# TO DO
Only one stretch of the data below should be repeated: the lines from the line containing "Screen dimensions: 1568x663" through the line containing "Select the TCY tab", inclusive, exactly as they are.
=== Section Start ===
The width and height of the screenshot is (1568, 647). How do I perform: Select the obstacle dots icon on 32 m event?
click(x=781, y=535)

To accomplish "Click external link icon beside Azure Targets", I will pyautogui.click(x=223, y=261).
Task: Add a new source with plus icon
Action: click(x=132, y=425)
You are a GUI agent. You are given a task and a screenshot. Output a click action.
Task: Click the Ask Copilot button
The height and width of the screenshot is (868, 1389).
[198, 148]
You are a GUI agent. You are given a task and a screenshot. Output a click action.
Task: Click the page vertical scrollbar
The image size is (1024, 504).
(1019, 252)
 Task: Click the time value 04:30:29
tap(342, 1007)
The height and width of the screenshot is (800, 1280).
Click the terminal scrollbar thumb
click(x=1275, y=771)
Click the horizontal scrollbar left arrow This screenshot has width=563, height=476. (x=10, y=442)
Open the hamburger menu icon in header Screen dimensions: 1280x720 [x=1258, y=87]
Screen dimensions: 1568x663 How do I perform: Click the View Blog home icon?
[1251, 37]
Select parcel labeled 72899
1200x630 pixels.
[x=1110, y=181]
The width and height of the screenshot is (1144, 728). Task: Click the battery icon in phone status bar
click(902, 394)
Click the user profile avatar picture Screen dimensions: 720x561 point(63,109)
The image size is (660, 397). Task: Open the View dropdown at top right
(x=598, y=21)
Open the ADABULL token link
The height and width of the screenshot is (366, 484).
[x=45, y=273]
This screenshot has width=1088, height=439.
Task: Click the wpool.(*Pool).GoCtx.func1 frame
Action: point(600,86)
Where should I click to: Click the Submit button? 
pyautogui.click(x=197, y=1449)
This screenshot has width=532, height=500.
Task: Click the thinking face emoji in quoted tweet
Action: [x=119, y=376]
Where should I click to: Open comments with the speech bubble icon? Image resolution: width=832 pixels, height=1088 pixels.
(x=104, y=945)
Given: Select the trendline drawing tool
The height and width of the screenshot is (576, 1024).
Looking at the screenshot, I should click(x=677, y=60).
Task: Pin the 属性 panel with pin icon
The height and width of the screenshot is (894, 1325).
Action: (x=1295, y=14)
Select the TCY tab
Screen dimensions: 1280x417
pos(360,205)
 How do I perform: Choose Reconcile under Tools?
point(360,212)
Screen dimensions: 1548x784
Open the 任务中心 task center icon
=== Section End ===
# ANSWER BOX
Screen dimensions: 1568x663 How do I perform: Click the View Blog home icon?
[1251, 37]
Select parcel labeled 72899
1200x630 pixels.
[x=1110, y=181]
The width and height of the screenshot is (1144, 728). Task: Click the battery icon in phone status bar
click(902, 394)
Click the user profile avatar picture Screen dimensions: 720x561 point(63,109)
The image size is (660, 397). Task: Open the View dropdown at top right
(x=598, y=21)
Open the ADABULL token link
The height and width of the screenshot is (366, 484).
[x=45, y=273]
This screenshot has width=1088, height=439.
Task: Click the wpool.(*Pool).GoCtx.func1 frame
Action: point(600,86)
Where should I click to: Click the Submit button? 
pyautogui.click(x=197, y=1449)
This screenshot has width=532, height=500.
Task: Click the thinking face emoji in quoted tweet
Action: [x=119, y=376]
Where should I click to: Open comments with the speech bubble icon? Image resolution: width=832 pixels, height=1088 pixels.
(x=104, y=945)
Given: Select the trendline drawing tool
The height and width of the screenshot is (576, 1024).
Looking at the screenshot, I should click(x=677, y=60).
Task: Pin the 属性 panel with pin icon
The height and width of the screenshot is (894, 1325).
Action: (x=1295, y=14)
Select the TCY tab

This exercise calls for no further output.